More recently, the hospital applied to the Court of Protection for
a declaration that, if James’ condition deteriorated, it need
not offer him “futile and burdensome” treatment
(cardiopulmonary resuscitation, renal replacement treatment, or invasive
support for chronic low blood pressure). 





Mr. Justice Peter Jackson refused the hospital's declaration, stating:
 “Although Mr. James’s condition is in many


respects grim, I am not persuaded that treatment would be
futile or overly burdensome or that there is no prospect of recovery.”
 “Although the burdens of treatment are very great indeed, they have
to be weighed against the benefits of a continued existence.”  He added that recovery did not mean a return
to full health but the resumption of a quality of life that James himself would consider worthwhile.

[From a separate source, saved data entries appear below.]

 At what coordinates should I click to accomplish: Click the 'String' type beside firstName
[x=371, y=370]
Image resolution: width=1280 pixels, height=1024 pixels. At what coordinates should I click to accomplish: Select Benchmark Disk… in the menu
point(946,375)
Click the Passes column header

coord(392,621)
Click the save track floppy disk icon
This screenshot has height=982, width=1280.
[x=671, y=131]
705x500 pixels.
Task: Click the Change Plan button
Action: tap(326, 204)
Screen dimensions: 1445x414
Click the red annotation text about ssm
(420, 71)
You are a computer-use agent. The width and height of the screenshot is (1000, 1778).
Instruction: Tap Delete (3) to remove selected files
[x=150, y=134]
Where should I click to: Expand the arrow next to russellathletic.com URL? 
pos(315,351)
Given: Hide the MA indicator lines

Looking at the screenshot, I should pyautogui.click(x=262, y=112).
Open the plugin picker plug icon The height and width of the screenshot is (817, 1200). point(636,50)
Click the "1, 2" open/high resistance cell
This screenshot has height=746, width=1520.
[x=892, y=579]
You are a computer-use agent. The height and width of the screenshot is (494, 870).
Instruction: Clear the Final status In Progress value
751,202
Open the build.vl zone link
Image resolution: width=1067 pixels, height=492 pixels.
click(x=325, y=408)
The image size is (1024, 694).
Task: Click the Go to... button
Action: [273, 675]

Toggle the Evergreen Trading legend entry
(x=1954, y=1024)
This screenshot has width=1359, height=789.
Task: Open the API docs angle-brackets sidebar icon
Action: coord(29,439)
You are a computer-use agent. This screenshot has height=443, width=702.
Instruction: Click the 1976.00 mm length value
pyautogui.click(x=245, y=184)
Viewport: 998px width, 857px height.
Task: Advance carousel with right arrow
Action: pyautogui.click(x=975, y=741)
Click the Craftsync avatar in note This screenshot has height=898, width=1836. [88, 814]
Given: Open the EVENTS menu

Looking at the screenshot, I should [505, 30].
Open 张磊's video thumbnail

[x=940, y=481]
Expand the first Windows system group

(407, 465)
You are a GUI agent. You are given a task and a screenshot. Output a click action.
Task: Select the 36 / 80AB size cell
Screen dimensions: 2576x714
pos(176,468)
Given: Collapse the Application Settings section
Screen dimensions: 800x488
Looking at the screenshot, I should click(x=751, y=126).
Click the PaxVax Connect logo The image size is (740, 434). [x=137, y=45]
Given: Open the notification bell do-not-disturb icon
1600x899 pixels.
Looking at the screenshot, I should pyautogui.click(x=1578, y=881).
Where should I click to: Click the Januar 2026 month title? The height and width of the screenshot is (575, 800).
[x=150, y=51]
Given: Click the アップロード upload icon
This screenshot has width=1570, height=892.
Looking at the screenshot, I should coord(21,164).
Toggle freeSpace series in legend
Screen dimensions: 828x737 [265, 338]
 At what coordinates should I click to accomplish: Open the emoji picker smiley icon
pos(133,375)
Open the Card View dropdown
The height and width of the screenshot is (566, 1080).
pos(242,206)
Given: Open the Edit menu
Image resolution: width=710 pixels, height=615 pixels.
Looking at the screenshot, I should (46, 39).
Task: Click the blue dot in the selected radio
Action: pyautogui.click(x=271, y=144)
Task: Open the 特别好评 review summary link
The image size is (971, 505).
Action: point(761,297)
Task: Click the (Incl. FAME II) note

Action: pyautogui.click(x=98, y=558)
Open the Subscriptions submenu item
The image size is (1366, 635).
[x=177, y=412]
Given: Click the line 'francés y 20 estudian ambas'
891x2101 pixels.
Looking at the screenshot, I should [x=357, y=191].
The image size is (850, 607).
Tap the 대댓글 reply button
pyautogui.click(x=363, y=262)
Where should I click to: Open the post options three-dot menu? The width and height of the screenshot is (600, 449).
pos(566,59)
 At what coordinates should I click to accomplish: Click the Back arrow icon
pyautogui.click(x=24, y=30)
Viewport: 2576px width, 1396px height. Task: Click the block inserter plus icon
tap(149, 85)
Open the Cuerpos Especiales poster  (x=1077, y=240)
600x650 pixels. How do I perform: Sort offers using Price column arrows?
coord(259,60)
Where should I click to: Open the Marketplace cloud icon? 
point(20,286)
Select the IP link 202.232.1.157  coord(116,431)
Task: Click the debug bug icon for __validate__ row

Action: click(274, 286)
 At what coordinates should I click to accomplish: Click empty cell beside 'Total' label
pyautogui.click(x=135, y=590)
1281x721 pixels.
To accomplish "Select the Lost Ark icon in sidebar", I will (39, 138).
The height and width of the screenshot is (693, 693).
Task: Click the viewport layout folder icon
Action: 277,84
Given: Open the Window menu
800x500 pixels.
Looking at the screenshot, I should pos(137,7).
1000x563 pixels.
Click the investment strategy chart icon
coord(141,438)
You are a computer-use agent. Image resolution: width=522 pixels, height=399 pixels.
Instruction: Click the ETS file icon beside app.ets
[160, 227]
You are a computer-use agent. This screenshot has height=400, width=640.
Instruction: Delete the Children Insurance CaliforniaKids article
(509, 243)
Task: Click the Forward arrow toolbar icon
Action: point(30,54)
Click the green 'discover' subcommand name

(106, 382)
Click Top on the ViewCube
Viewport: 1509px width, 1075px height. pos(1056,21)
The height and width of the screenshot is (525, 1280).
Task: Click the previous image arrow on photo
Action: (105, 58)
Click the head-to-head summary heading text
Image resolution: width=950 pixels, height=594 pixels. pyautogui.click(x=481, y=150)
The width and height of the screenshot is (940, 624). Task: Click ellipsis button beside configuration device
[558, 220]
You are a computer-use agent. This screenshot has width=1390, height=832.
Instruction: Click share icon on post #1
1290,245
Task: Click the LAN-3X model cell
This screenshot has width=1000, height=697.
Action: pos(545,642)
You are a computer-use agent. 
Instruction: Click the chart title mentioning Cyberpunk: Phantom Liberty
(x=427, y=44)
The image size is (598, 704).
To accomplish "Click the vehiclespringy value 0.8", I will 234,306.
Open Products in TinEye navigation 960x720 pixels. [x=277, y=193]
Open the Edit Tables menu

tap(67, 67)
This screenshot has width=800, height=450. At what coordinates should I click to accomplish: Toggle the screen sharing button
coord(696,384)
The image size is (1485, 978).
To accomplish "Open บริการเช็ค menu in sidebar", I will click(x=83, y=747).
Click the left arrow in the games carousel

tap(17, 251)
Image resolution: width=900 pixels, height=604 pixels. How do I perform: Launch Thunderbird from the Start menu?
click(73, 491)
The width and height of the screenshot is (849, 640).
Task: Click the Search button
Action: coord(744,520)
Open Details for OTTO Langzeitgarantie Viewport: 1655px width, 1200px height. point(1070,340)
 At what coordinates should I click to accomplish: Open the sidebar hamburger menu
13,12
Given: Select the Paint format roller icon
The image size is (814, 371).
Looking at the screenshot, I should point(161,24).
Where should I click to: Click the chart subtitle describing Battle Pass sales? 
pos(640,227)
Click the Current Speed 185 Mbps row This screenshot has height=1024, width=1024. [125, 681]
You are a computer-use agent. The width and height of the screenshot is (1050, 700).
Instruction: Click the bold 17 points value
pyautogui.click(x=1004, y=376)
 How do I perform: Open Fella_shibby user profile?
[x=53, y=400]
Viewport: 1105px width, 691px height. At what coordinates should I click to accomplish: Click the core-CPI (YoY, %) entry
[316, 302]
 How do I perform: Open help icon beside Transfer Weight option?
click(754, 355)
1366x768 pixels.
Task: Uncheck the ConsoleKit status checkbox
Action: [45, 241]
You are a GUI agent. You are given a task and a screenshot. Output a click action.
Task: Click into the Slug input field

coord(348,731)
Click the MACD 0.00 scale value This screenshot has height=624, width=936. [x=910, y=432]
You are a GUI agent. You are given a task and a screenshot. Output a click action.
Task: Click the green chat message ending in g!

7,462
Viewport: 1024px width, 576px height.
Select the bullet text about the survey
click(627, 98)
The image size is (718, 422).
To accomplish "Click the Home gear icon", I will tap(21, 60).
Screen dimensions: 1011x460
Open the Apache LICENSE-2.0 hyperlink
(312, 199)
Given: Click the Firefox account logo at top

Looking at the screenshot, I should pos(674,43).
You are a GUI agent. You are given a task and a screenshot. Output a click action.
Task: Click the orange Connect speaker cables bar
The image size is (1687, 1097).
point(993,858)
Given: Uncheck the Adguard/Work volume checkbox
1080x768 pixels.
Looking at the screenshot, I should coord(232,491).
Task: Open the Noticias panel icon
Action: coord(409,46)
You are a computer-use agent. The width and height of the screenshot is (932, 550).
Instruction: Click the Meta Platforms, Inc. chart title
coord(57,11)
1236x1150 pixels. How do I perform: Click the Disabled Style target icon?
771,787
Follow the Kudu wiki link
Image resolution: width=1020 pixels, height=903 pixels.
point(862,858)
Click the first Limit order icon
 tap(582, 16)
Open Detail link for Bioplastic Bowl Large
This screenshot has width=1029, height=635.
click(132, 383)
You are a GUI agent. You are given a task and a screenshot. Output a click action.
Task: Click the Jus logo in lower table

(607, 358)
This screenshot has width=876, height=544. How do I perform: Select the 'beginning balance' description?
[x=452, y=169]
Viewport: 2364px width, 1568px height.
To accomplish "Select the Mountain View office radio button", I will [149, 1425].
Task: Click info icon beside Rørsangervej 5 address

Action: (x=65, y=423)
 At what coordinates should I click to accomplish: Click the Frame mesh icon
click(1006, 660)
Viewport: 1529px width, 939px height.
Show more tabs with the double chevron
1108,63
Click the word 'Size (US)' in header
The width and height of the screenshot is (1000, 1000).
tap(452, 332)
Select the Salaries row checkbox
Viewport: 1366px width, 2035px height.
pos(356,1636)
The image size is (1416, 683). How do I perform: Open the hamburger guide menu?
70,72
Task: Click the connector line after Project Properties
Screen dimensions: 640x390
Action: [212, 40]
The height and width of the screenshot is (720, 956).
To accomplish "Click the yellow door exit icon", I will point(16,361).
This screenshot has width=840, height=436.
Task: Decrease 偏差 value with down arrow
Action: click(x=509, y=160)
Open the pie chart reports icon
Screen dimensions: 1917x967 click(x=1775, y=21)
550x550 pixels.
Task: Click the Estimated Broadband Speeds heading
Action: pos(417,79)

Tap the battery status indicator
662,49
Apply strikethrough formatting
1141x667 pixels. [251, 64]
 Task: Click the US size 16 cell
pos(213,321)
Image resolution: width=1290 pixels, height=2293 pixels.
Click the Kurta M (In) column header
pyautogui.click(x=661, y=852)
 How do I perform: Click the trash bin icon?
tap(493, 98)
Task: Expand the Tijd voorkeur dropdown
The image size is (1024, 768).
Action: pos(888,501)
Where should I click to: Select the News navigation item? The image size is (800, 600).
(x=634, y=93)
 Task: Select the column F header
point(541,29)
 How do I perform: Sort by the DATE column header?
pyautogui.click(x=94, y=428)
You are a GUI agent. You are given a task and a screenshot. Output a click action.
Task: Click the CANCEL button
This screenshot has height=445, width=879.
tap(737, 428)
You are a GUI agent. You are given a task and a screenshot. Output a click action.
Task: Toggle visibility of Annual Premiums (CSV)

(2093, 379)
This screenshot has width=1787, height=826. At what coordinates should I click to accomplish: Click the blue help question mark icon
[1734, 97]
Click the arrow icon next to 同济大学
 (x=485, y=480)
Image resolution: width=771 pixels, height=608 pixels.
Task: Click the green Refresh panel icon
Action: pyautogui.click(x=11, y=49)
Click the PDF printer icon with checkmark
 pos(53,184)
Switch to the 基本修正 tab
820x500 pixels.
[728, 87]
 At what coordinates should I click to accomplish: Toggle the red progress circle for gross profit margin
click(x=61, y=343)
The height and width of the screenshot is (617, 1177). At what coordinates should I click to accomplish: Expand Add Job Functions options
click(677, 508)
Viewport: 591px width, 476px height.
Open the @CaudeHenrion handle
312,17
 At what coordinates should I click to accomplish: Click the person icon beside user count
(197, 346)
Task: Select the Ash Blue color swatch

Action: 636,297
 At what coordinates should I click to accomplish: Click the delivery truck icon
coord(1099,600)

Justice Jackson further observed that doctors had undervalued
the limited quality of life that the patient could still enjoy. He also
noted that James’s medical condition was “fluctuating,” adding that it
would not be right to validate in advance the withholding of the
treatments in all circumstances.  (Liverpool
Daily Trust
) (BMJ 2012; 345: e8404)





This case is not surprising.  Many cases (famously Wendland and Martin in the USA, for example) have drawn a sharp distinction between PVS and MCS patients.  Clinicians can usually establish zero quality of life, and thus best interest, to stop LSMT for a PVS patient.  But it is far tougher to do that for an MCS patient.  Even British cases have denied clinician requests to stop LSMT in which severely brain damaged children would still interact with her environment, for example, by smiling at their parents.